* **DOCUMENT TEXT**
On The Question of Inequality
There’s been some discussion of inequality in posts and comments here recently. I have ambitions to write a series of the particular challenges I believe our country is facing in regards to inequality in a modern high-skill-based economy, but given recent discussion I’d like to open with something fairly open-ended.
John Henry pointed out that the Catechism of the Catholic Church addresses the question of equality to some extent in its section on Human Solidarity:
1935 The equality of men rests essentially on their dignity as persons and the rights that flow from it:
Every form of social or cultural discrimination in fundamental personal rights on the grounds of sex, race, color, social conditions, language, or religion must be curbed and eradicated as incompatible with God’s design.40
1936 On coming into the world, man is not equipped with everything he needs for developing his bodily and spiritual life. He needs others. Differences appear tied to age, physical abilities, intellectual or moral aptitudes, the benefits derived from social commerce, and the distribution of wealth.41 The “talents” are not distributed equally.42
1937 These differences belong to God’s plan, who wills that each receive what he needs from others, and that those endowed with particular “talents” share the benefits with those who need them. These differences encourage and often oblige persons to practice generosity, kindness, and sharing of goods; they foster the mutual enrichment of cultures:
I distribute the virtues quite diversely; I do not give all of them to each person, but some to one, some to others. . . . I shall give principally charity to one; justice to another; humility to this one, a living faith to that one. . . . And so I have given many gifts and graces, both spiritual and temporal, with such diversity that I have not given everything to one single person, so that you may be constrained to practice charity towards one another. . . . I have willed that one should need another and that all should be my ministers in distributing the graces and gifts they have received from me.43
1938 There exist also sinful inequalities that affect millions of men and women. These are in open contradiction of the Gospel:
Their equal dignity as persons demands that we strive for fairer and more humane conditions. Excessive economic and social disparity between individuals and peoples of the one human race is a source of scandal and militates against social justice, equity, human dignity, as well as social and international peace.44
Now, it strikes me that there are two kinds of inequality that are discussed here, and one kind of inequality that is often discussed which I think may not be what is being talked about.

* **DATA SECTION**
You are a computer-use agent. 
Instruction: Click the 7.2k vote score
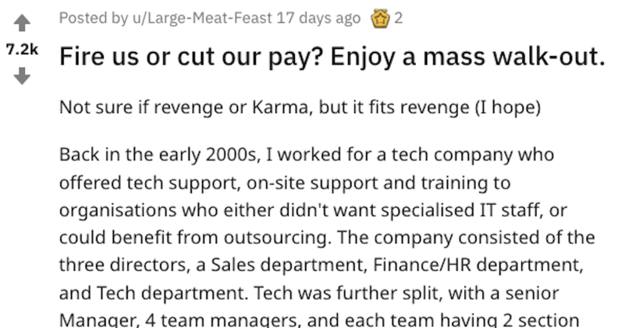pos(22,49)

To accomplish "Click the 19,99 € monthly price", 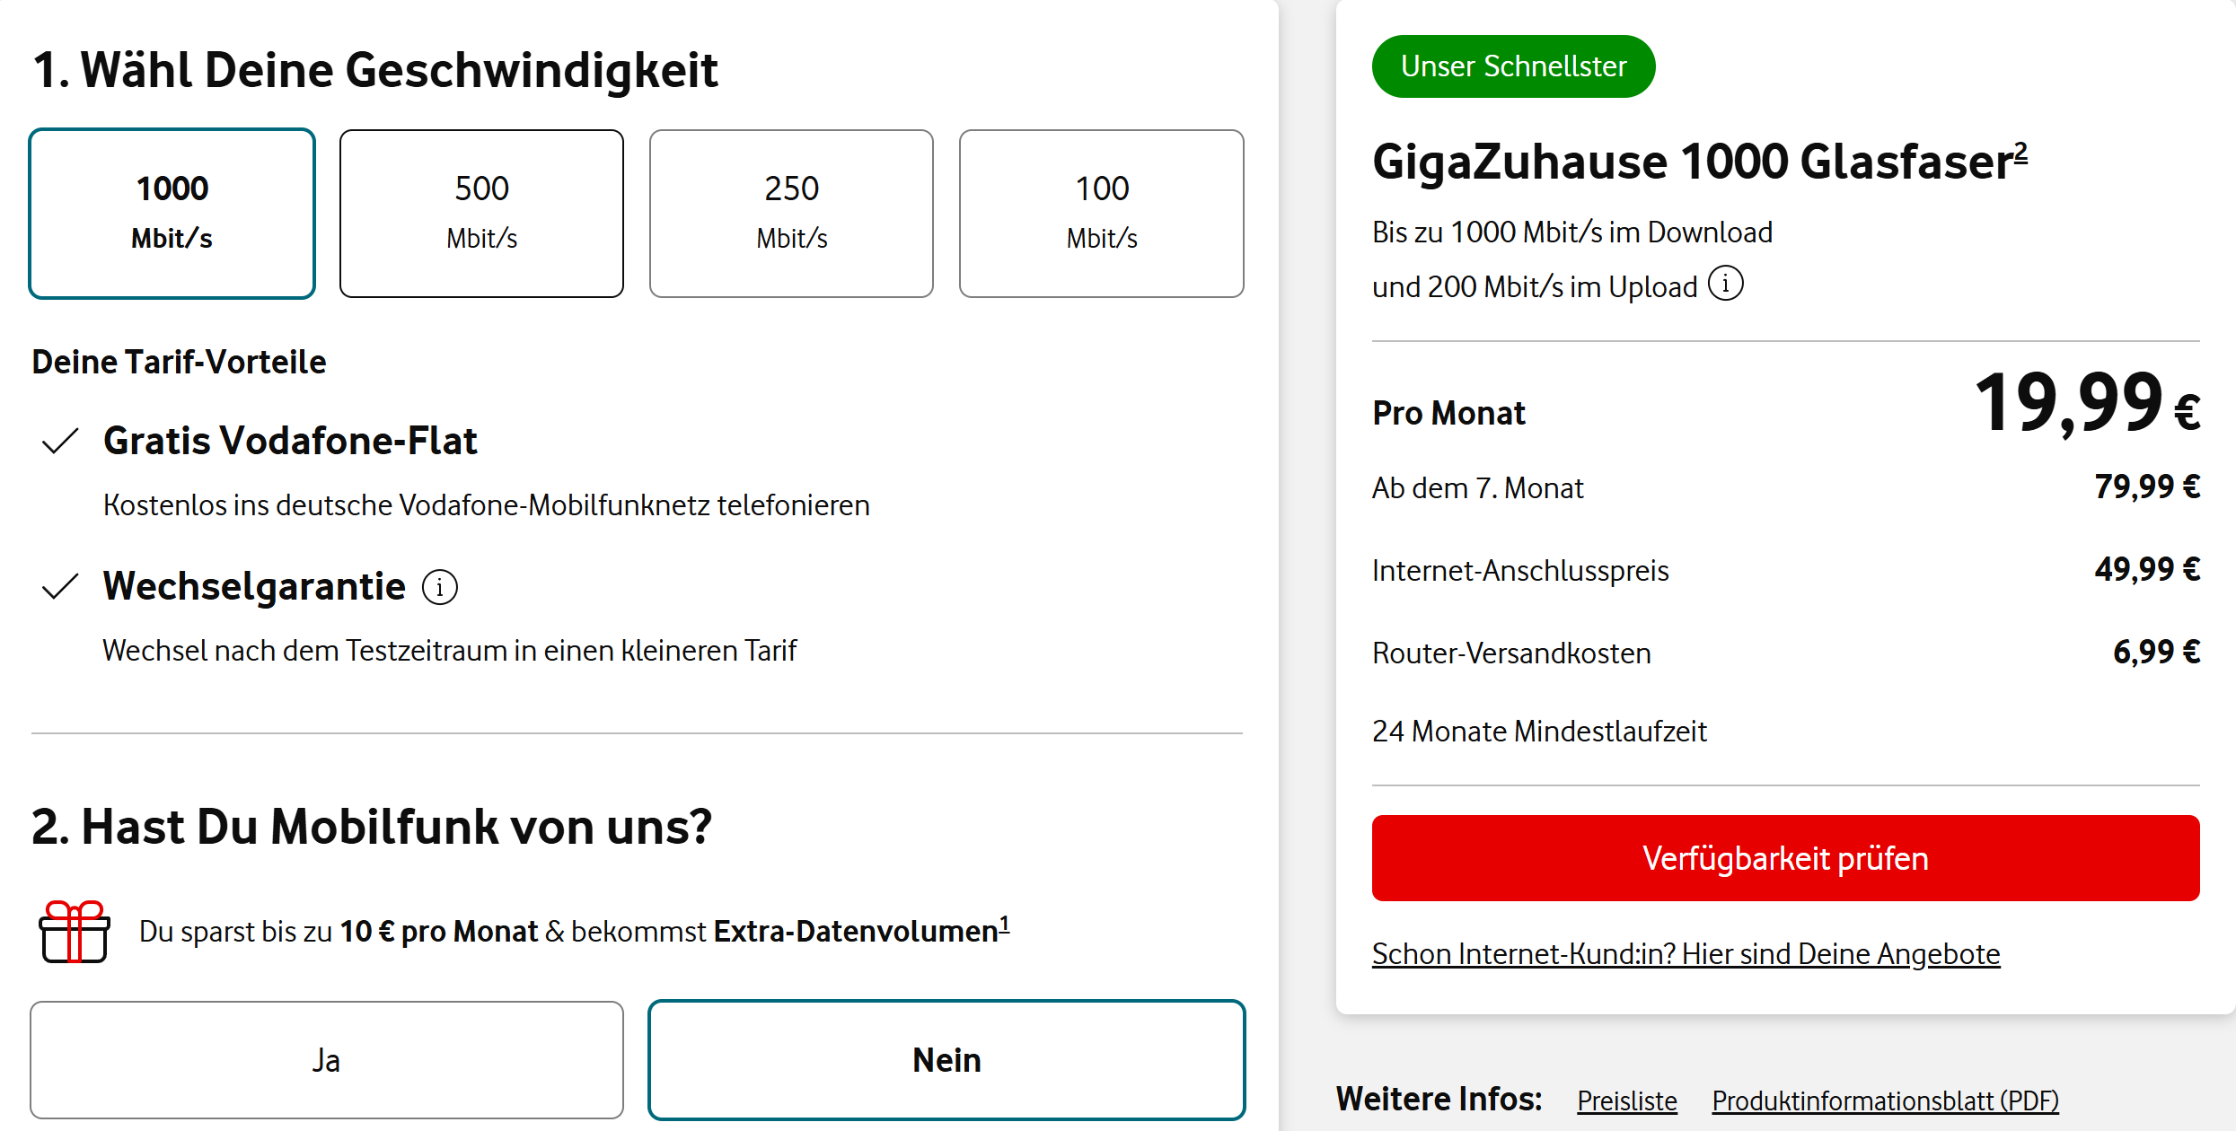I will (2086, 404).
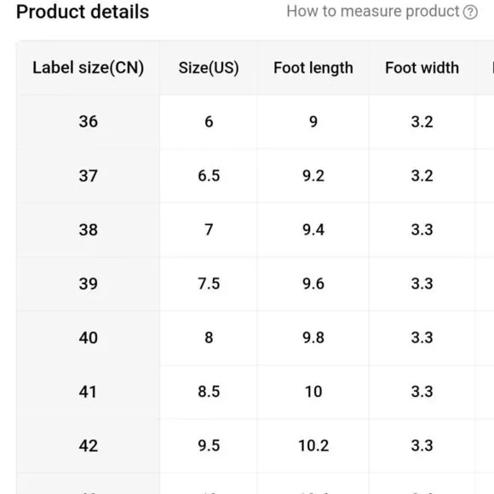This screenshot has height=494, width=494.
Task: Click the 'Product details' heading
Action: [x=83, y=12]
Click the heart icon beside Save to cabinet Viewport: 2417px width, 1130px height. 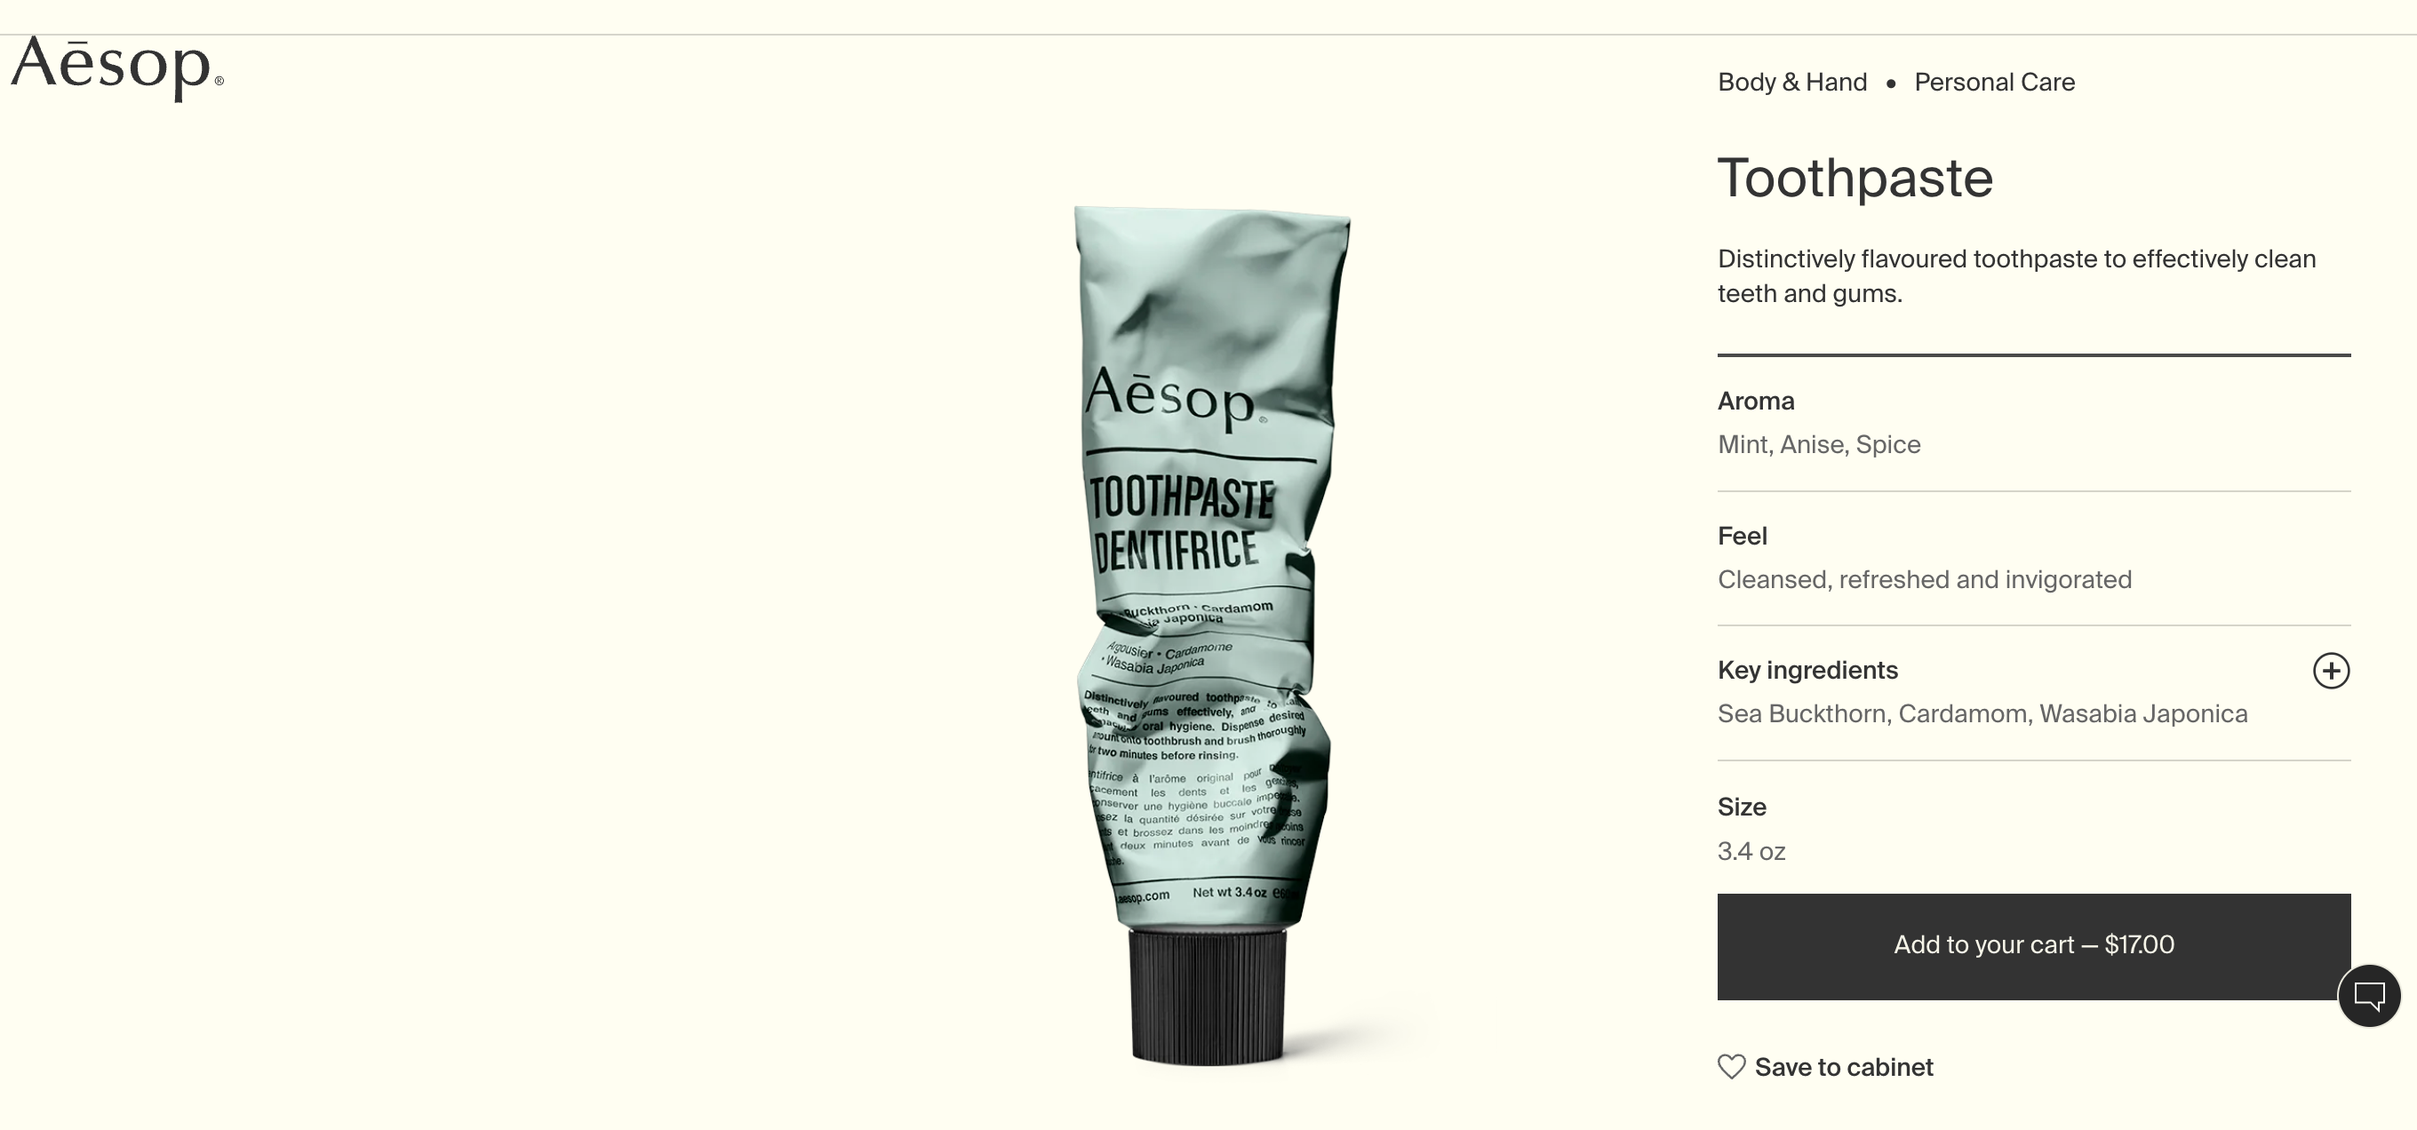coord(1731,1067)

* **PROBLEM REQUIREMENTS**
Reproduce the inequality post from "On The Question" up to and including "something fairly open-ended.", word for word.

* **THE COMPLETED TASK**
On The Question of Inequality
There’s been some discussion of inequality in posts and comments here recently. I have ambitions to write a series of the particular challenges I believe our country is facing in regards to inequality in a modern high-skill-based economy, but given recent discussion I’d like to open with something fairly open-ended.